Google today said that on some Android devices it has started showing high-quality images at lower file sizes on its Google+ social network. To achieve this, Google is using a technique called Rapid and Accurate Image Super Resolution, or RAISR (as in razor-sharp).
Google researchers laid out the RAISR method in a paper last year, noting that it can have the added bonuses of sharpening images and increasing their contrast, while also preventing compression artifacts.

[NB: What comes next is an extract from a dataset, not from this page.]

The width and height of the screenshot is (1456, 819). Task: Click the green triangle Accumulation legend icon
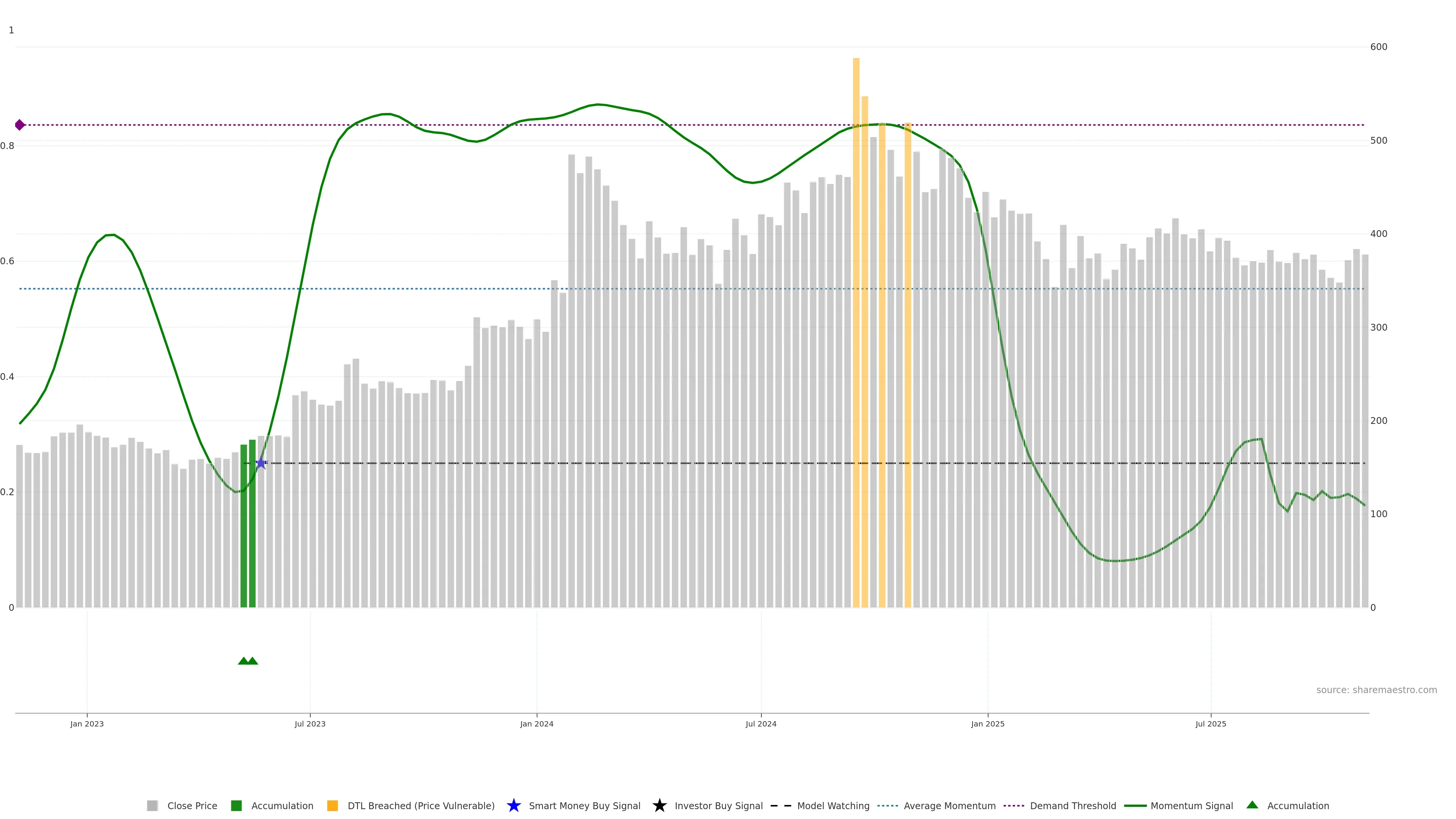coord(1252,805)
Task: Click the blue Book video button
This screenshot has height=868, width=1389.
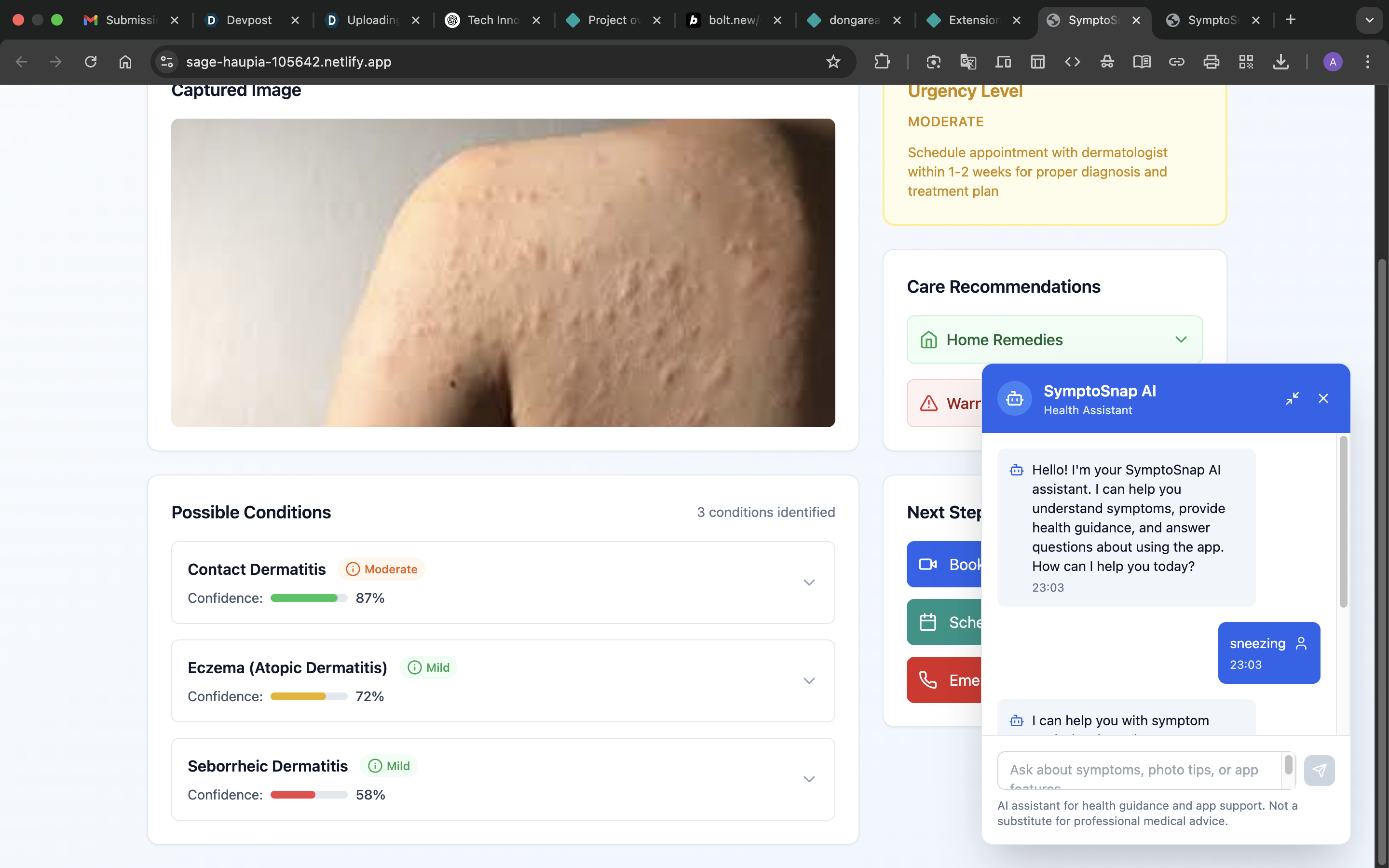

Recently Google started using RAISR in its Motion Stills iOS app to sharpen videos based on Live Photos when people are ready to export them.
Now the system is being incorporated into a more widely used Google service, and it’s resulting in up to 75 percent less bandwidth for a single image, which means images load faster and consume less data, Google+ product manager John Nack wrote in a blog post.
“While we’ve only begun to roll this out for high-resolution images when they appear in the streams of a subset of Android devices, we’re already applying RAISR to more than 1 billion images per week, reducing these users’ total bandwidth by about a third,” Nack wrote.
Google has been very active when it comes to improving services with deep learning, a type of artificial intelligence that involves training artificial neural networks. But that’s not what’s going on here, even though other researchers have drawn on a convolutional neural network for super-resolution. (That said, Google does call on machine learning: As the researchers wrote in the original paper, RAISR applies “a set of pre-learned filters on the image patches, chosen by an efficient hashing mechanism” — and then blends the originally upscaled image with the filtered version.) And yet, the Google researchers have still found RAISR to be faster than other algorithms.
“In the coming weeks we plan to roll this technology out more broadly — and we’re excited to see what further time and data savings we can offer,” Nack wrote.